Abbaye Saint-Benoît de Koubri

Monastery information
- Other names: Abbey of St Benedict; Koubri Abbey
- Order: Subiaco Congregation, Order of Saint Benedict
- Established: 1961
- Dedication: Benedict of Nursia
- Diocese: Roman Catholic Archdiocese of Ouagadougou

People
- Founder: Monastery of Toumliline
- Abbot: André Ouédraogo
- Prior: Michel Kaboré

Site
- Location: Koubri Department, Kadiogo Province, Burkina Faso

= Abbaye Saint-Benoît de Koubri =

Benedictine monastery in Burkina Faso

Abbaye Saint-Benoît de Koubri, Koubri, Kadiogo Province, Burkina Faso, is a Benedictine monastery of the Subiaco Congregation. Founded in 1961, the monastery is located around 30 km from Ouagadougou, the capital of Burkina Faso. As of 2000, the monastery was home to 27 monks, under the leadership of Abbot Fr André Ouédraogo.

==History==
Like Monastère Bénédictin Sainte-Marie, Abbaye Saint-Benoît de Koubri was founded by monks from the priory of Toumliline, Morocco, upon request of local participants to one of the International Meetings hosted in Toumliline. Established in 1961, by 1975 the monastery had gained independent status. In 1985, the community elected its first ethnically African superior.

When a Benedictine monastery in Zagnanado, Benin, was closed in 1989, the monastic community at Koubri took in six of the young monks. After nine years of formation at the abbey, these monks returned to Hékanmè in Benin's Archdiocese of Cotonou to restart monastic life there.
────────────────────────────────────────
### Tasks
A – Render this sentence from the Koubri Abbey text into French: "Founded in 1961, the monastery is located around 30 km from Ouagadougou, the capital of Burkina Faso."
B – According to the Koubri Abbey text, why did monks from the priory of Toumliline found the monastery? Answer in one to three sentences.
C – Reproduce the Koubri Abbey text word for word, starting with "Abbaye Saint-Benoît de Koubri, Koubri, Kadiogo" and going on through "ethnically African superior.".

### Dataset content
────────────────────────────────────────
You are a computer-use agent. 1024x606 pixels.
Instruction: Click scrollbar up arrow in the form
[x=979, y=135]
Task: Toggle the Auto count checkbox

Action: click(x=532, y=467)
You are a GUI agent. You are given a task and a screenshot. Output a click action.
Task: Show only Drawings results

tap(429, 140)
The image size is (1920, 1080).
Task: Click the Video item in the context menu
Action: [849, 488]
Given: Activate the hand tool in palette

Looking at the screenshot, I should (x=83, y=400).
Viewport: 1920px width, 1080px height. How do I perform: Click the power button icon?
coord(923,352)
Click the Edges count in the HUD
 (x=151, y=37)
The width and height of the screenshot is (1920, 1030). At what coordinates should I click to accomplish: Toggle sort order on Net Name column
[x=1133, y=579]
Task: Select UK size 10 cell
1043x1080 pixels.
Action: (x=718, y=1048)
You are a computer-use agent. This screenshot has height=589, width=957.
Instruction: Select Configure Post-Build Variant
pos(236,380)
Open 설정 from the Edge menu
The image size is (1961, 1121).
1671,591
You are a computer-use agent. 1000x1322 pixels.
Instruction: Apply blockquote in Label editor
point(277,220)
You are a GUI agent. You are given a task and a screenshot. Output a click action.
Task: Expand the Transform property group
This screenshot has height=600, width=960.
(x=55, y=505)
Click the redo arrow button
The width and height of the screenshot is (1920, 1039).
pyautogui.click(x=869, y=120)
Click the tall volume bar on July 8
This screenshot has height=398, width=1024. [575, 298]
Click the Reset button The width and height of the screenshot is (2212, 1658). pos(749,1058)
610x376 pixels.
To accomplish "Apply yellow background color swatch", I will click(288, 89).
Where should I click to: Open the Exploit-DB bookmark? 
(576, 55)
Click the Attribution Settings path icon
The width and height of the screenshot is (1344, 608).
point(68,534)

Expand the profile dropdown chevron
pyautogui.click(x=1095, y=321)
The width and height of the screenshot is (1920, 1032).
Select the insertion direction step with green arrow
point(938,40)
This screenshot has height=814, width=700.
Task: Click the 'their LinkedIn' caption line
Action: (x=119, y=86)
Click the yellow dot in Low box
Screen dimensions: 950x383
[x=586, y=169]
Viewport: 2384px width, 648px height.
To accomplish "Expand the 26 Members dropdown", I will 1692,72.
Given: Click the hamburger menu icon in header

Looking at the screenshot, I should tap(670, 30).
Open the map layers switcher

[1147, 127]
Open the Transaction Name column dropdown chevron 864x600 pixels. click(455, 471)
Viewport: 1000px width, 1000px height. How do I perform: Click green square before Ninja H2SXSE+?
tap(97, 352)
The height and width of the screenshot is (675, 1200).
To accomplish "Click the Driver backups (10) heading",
────────────────────────────────────────
### Problem solutions
A – Fondé en 1961, le monastère est situé à environ 30 km de Ouagadougou, la capitale du Burkina Faso.

B – They founded it at the request of local participants in one of the International Meetings hosted in Toumliline, Morocco.

C –
Abbaye Saint-Benoît de Koubri, Koubri, Kadiogo Province, Burkina Faso, is a Benedictine monastery of the Subiaco Congregation. Founded in 1961, the monastery is located around 30 km from Ouagadougou, the capital of Burkina Faso. As of 2000, the monastery was home to 27 monks, under the leadership of Abbot Fr André Ouédraogo.

==History==
Like Monastère Bénédictin Sainte-Marie, Abbaye Saint-Benoît de Koubri was founded by monks from the priory of Toumliline, Morocco, upon request of local participants to one of the International Meetings hosted in Toumliline. Established in 1961, by 1975 the monastery had gained independent status. In 1985, the community elected its first ethnically African superior.